СЮРРЕАЛИЗМ И РЕВОЛЮЦИЯ
Здесь мы почти совсем не будем говорить о Рембо. К сожалению, о нем сказано не только все, но и много лишнего. В связи с нашей темой уточним, что Рембо был поэтом бунта только в своем творчестве. Его жизнь, отнюдь не подтверждая порожденный ею миф, свидетельствует только о согласии с наихудшей разновидностью нигилизма. Об этом объективно и полно свидетельствует письма поэта из Харара. Рембо был обоготворен за то, что он отрекся от собственного гения, как будто такое отречение предполагает сверхчеловеческую добродетель. Опровергая доводы наших современников, следует сказать, что именно гениальность, а не отказ от нее служит залогом добродетели. Величие Рембо не в его крикливых детских стихах шарлевильского периода и не в его харарских торговых операциях. Оно чувствуется лишь там, где поэт, находя для бунта на редкость точный язык, выражает одновременно свое торжество и свою тоску, говорит о жизни, отсутствующей в мире, и о неизбежности общения с миром, взывает к недостижимому и силится объять суровую реальность, отвергает мораль и повествует о необоримой тяге к нравственному долгу. В минуты, когда, неся в себе самом ад и озарение, глумясь над красотой и восхищаясь ею, он превращает неустранимое противоречие в песнь, где смыслы двоятся и чередуются, в такие минуты Рембо — величайший поэт бунта. Очередность замысла двух его великих произведений не играет роли.

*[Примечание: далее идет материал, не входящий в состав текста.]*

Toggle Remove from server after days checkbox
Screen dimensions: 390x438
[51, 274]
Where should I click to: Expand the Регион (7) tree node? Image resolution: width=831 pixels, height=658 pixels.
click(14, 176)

Во всяком случае, слишком малый временной промежуток отделяет один замысел от другого, и любой художник твердо знает по своему жизненному опыту, что Рембо вынашивал замыслы „Лета в аду“ и „Озарений“ в одно и то же время. Если даже он написал эти произведения одно вслед за другим, он был болен ими одновременно. Противоречие, погубившее поэта, было его подлинным гением.